TASK -
In the listing below, find each line that holds the string "click" and copy it.
Start of MATERIAL FOR THIS EXERCISE
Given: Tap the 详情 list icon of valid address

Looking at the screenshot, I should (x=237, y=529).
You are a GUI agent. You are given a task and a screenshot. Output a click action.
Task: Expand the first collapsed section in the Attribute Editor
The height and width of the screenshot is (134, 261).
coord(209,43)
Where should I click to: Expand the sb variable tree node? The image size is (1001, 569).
End of MATERIAL FOR THIS EXERCISE
EXPECTED ANSWER -
You are a GUI agent. You are given a task and a screenshot. Output a click action.
Where should I click to: Expand the sb variable tree node? The image size is (1001, 569).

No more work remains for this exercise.